I’ve been struggling to write this post. I’ve been struggling with this part of our story, quite honestly, for a long time. It’s part of our story I hate to say aloud. It’s part of our story I feel people don’t believe, or don’t get, or can’t comprehend. I want to feel validated and until recently I didn’t.
Perhaps it was through the validation of the doctors I’ve become braver in talking about this and through my bravery felt more validated by peers. How we perceive what others think is often a tricky business and we are often wrong in what we think others think. Anyway… I’m stalling…
Gavyn does not have a short-term memory.
When he was little, we could never get him up to the milestone of two-step directions. It nagged at me. A lot. Everyone sort of dismissed it as he was struggling with his health a lot, there were more important things to worry about, whatever. It was that mom-sense thing, I just knew it was a real problem. In 2016 we went back to his original neurologist who I love, and she was monitoring the memory issue. But until September when he had another grand-mal seizure I didn’t feel it was getting the attention it should.

Since that seizure, we’ve watched our boy slowly slow down. His memory seems worse. His movements have slowed. His tiredness has increased. He’s struggling. We scheduled a 24-hour long EEG and found his epilepsy had evolved and we needed to change all his meds. We’ve been working on that for the last several weeks and until everything normalizes, I don’t think we can see benefits or negatives.

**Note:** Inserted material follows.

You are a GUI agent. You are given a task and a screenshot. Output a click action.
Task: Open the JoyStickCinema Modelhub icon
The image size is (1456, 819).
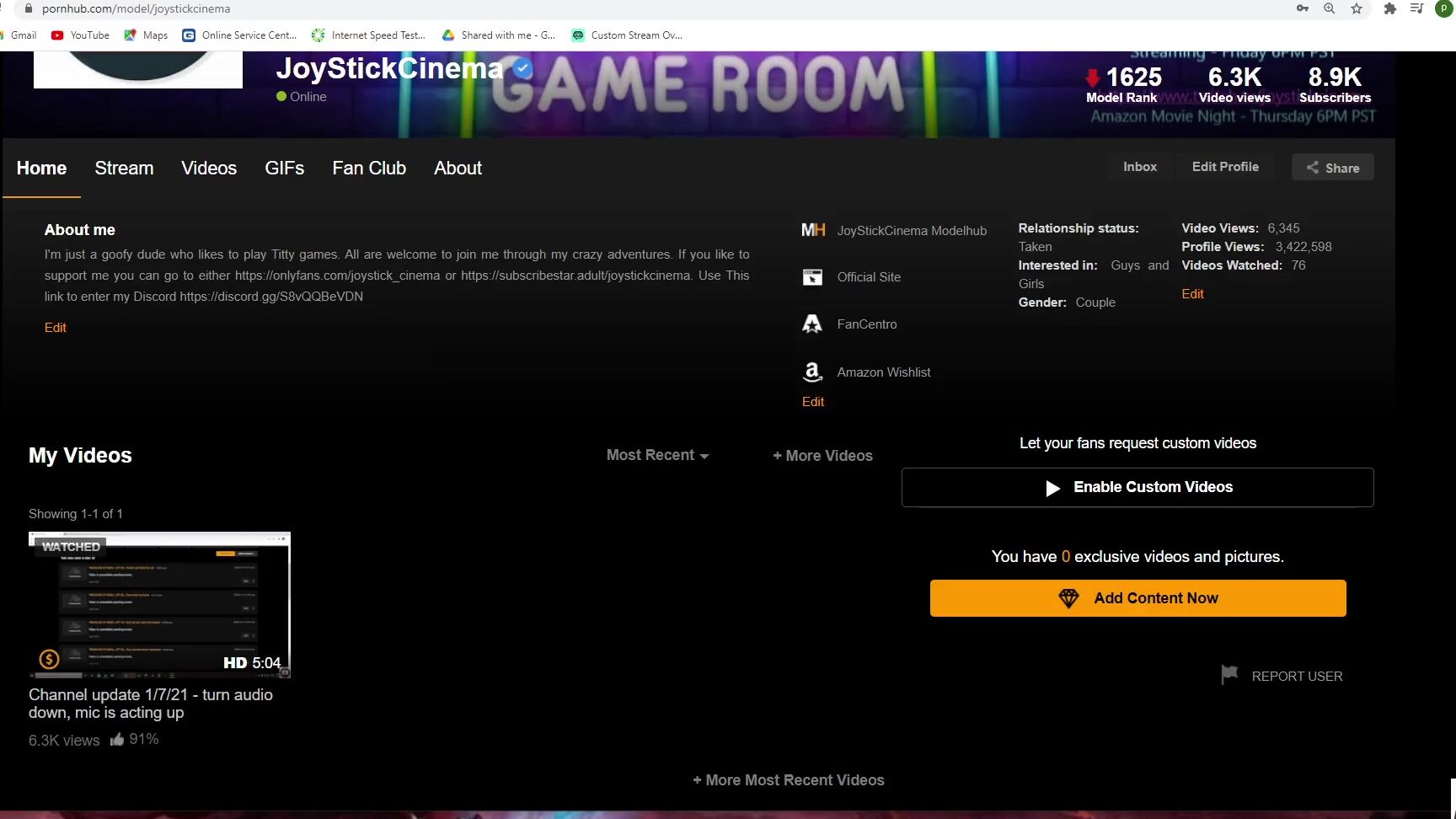coord(813,230)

I worry about him like I didn’t know I could worry. Don’t Christianese it for me either. I do trust God with him. Every. Friggin. Day. I know God has him. Has a plan for him. Loves him more than I do. And whatever happens will be. But he’s almost 9 and if he walks from the kitchen table to the bathroom to go potty, when he gets to the bathroom, he won’t remember why he’s there. This is real. If my eye is not on him when we are out I legit panic. Because anything could happen. He once left our front yard, walked up the hill to a neighbor’s house, and did not remember walking up there or why he was there. For him to not have a short-term memory is terrifying for me and I can’t imagine how frustrating for him.
But man does he cope. He is the friendliest, nicest, sweetest kid you will meet. Which is why I think people don’t take me seriously sometimes. He jokes with adults in a way most kids don’t. He’s charming. He is the best of us in so many ways.

And every time my phone rings I worry it’s school and I fear they will tell me he’s seizing. I worry we are one brain surgery away from irreversible damage. I fear meds will take a toll on his little body but what happens if a seizure won’t stop? When I’m with him I can barely take my eyes off him. My mind is continually in tune with him. Each movement, each look of the eye, each twitch, I know them.
He is my most precious thing. He is the sun for our family’s solar system. And he can’t remember shit.